Download: JavaLoader
MD5: 55E4FCD8AD4FF5874110443074F6338D
SHA-1: EE9DA551A4AEFB8C89CC66991EAC93A07F186C1A

Legit Signed Application

Download: MWR_Legit_App
MD5: D841E6BCD4E944FD53ACCDFFA431B9E3
SHA-1: 7AEB038F1647257681785F46EAB6C657BEFF2F31

The Legit Signed Application creates an encrypted and protected database if the database doesn’t exist, or adds data to the database if it already exists. This application can create the database either in the store or on the SD card.

legit-app

Malicious App

Download: MWR_Malicious_App
MD5: 78BB2221BE45AB835545B5136415A5C5
SHA-1: D8D86B4B82151DC60FC1816EFA04CFD1E11FEA2C

The Malicious Application will delete any protected database created by the legitimate application and then create an empty unprotected database. To do this just hit the relevant “Create Empty Unprotected DB” button. The database can then be dumped by hitting the relevant “Dump DB” button. If the legitimate application writes any data to the database the malicious application will now be able to read this data.

malicious-app

Permission Grabber

Download: PermisionGrabber
MD5: BF60C441DDD5CD6258A9D880AC9E7EB1
SHA-1: F9C4C04F326329062D3DE36BBE177E35B005D280

The Permission Grabber application uses input simulation to grant itself access to additional permissions. A list of the application’s current permissions can be obtained by hitting “Value Of All Permissions”. To grant the application a specific permission, select the permission, select the correct OS version and then hit “Get Selected Permission”. The delay time is the time in milliseconds after the permission is requested before input simulation is performed.

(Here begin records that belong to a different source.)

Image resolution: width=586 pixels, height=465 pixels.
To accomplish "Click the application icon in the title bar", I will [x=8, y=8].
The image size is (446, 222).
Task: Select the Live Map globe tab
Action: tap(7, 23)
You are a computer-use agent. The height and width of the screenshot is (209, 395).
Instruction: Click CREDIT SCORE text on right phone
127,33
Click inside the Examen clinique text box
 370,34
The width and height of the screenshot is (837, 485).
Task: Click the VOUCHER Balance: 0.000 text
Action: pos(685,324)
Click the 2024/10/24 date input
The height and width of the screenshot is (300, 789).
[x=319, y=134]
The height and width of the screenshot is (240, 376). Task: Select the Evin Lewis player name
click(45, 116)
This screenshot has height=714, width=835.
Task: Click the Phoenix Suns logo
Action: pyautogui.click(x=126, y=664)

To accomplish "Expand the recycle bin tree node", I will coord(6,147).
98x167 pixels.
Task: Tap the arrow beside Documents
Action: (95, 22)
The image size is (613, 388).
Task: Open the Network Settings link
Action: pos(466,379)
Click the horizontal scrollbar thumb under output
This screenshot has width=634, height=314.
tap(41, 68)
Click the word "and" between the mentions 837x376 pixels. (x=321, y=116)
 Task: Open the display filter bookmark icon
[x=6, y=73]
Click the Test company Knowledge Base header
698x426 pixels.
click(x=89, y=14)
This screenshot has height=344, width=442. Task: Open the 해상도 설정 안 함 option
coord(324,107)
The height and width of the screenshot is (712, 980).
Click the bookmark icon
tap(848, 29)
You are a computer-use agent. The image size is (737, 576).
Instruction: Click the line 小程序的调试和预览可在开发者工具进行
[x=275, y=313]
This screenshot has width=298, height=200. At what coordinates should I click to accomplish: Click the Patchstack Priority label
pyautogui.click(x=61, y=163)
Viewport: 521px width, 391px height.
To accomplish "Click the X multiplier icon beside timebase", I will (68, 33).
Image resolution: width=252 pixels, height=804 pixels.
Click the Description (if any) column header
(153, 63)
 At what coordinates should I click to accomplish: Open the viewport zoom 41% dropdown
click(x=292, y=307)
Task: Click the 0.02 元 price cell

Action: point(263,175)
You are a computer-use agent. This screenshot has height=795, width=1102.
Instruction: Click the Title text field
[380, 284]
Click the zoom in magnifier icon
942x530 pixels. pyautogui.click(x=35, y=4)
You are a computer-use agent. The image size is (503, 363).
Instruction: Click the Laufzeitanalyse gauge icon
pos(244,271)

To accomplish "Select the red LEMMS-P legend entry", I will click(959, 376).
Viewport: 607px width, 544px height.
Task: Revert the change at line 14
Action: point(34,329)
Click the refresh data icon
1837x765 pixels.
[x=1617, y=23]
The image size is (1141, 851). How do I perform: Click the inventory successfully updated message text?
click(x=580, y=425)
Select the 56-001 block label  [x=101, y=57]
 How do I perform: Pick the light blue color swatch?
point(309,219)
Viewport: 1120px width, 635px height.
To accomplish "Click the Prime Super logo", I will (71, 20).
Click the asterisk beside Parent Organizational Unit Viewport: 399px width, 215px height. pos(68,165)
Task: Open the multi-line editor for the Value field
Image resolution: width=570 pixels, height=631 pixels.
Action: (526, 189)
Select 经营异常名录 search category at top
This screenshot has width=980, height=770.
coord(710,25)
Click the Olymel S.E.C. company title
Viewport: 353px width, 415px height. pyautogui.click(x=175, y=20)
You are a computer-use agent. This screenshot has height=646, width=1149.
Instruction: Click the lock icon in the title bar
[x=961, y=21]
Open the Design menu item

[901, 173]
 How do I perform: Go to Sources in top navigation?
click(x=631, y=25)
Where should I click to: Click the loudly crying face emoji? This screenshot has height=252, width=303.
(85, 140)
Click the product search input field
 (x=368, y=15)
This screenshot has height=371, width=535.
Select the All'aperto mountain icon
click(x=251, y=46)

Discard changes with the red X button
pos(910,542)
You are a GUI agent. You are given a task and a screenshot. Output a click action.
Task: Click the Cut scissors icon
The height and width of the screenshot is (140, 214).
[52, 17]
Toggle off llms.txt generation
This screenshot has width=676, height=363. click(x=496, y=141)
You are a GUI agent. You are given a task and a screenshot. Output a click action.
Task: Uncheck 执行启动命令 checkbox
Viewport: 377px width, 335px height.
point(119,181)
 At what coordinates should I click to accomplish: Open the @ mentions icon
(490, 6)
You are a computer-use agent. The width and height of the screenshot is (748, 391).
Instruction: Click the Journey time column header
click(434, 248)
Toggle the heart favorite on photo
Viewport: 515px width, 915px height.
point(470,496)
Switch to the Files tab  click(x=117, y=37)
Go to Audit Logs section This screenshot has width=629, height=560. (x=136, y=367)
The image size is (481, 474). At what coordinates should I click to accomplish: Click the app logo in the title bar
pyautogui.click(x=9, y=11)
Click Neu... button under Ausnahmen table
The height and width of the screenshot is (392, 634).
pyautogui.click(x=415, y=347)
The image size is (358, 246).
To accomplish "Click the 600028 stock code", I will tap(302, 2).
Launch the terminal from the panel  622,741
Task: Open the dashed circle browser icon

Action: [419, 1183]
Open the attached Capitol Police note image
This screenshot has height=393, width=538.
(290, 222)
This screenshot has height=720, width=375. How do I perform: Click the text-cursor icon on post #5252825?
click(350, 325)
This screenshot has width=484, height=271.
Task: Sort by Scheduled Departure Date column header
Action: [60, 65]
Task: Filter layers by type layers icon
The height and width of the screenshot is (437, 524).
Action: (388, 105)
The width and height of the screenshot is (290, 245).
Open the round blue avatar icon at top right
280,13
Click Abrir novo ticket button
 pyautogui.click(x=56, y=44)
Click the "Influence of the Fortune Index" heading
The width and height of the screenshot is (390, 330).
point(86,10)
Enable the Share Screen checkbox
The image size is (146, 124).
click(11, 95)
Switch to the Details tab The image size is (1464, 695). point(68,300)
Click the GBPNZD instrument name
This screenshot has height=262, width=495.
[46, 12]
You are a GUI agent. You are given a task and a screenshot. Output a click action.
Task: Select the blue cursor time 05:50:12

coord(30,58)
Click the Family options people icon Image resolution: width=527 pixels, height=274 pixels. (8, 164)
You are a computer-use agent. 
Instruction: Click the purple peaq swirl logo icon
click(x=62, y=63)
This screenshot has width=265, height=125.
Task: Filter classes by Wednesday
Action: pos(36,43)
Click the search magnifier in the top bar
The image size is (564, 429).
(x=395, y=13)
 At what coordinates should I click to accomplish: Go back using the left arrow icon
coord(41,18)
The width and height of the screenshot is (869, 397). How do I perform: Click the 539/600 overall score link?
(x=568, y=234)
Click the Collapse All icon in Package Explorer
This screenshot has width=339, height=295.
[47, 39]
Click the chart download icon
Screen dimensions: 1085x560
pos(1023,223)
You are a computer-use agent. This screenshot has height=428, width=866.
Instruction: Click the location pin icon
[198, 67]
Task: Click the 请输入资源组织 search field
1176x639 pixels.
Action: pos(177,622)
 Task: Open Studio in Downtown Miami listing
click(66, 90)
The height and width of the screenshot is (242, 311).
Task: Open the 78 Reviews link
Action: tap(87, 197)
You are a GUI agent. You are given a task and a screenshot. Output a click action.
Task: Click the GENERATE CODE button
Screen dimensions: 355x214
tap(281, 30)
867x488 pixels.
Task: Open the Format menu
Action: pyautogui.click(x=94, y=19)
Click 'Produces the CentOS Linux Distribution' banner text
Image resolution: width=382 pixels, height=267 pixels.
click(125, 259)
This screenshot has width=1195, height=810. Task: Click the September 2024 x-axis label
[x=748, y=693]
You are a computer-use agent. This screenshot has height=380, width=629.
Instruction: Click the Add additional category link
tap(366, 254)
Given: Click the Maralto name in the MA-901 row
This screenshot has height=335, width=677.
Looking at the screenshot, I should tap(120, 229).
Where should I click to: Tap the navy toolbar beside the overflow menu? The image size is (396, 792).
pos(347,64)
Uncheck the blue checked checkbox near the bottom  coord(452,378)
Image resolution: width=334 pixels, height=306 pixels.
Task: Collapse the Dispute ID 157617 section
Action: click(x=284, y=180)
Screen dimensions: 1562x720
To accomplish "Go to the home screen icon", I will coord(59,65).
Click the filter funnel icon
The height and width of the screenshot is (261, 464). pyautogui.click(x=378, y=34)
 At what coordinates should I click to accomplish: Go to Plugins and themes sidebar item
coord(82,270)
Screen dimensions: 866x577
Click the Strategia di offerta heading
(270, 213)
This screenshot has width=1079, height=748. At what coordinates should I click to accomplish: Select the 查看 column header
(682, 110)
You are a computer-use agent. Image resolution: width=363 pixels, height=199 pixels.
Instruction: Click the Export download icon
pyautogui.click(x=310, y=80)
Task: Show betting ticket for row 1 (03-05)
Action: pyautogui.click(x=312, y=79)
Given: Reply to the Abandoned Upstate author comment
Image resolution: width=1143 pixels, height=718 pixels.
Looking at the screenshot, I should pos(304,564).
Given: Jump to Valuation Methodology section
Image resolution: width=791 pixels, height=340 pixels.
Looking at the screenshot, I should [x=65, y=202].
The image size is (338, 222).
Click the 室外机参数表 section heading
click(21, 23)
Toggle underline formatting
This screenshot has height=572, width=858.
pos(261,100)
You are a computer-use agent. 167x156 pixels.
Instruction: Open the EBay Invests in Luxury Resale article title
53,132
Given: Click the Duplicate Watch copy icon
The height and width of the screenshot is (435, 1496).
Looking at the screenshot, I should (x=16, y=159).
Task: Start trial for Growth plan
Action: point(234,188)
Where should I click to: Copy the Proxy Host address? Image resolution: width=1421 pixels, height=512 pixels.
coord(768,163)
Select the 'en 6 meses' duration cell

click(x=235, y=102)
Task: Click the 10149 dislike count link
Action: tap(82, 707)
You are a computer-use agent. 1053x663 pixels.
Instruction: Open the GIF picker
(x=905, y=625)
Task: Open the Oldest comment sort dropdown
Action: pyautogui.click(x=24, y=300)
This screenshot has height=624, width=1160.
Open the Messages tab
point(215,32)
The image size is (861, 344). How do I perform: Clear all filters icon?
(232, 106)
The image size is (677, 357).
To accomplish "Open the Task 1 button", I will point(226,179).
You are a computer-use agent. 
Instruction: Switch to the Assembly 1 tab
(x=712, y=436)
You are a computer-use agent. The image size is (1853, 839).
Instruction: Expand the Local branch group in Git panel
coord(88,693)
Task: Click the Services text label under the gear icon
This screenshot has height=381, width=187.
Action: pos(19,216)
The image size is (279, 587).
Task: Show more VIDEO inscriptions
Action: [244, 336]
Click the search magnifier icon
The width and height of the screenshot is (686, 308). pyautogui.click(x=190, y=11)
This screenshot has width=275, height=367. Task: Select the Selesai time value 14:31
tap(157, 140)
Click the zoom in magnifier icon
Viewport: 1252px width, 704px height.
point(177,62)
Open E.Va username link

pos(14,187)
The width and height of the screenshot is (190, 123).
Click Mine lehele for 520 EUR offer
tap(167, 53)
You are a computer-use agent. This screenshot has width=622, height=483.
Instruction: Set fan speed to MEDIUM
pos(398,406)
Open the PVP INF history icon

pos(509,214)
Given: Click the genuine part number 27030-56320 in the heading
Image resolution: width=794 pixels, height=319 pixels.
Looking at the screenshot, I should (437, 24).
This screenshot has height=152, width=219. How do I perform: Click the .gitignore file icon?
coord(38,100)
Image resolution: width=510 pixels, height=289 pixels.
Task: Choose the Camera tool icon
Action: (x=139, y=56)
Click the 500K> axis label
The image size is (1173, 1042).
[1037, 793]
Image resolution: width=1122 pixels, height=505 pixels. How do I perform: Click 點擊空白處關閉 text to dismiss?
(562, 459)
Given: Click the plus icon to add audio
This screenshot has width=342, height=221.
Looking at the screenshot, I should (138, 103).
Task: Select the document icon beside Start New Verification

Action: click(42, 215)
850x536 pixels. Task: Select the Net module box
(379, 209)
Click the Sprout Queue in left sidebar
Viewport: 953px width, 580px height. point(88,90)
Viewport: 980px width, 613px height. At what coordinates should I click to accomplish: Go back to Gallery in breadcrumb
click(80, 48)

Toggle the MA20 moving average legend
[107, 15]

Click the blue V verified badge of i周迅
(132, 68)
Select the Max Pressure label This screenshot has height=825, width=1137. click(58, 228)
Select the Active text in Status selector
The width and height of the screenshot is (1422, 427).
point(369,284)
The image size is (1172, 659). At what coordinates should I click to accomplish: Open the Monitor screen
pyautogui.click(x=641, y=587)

The sleep time is time in milliseconds to wait between simulated inputs. These can be altered to see how fast permissions can be granted.

permission-grabber

Screen Grabber

Download: MWRScreenGrabber
MD5: EAF393A8638980D56B28D09550371EB1
SHA-1: BB2CB8DBFE20372BE01B378B9E682E67CB4C29D4

The Screen Grabber application will take screenshots in the background and save them to the gallery. Simply specify the interval for which to take screenshots and hit start. To stop taking screenshots navigate back to the application and hit stop.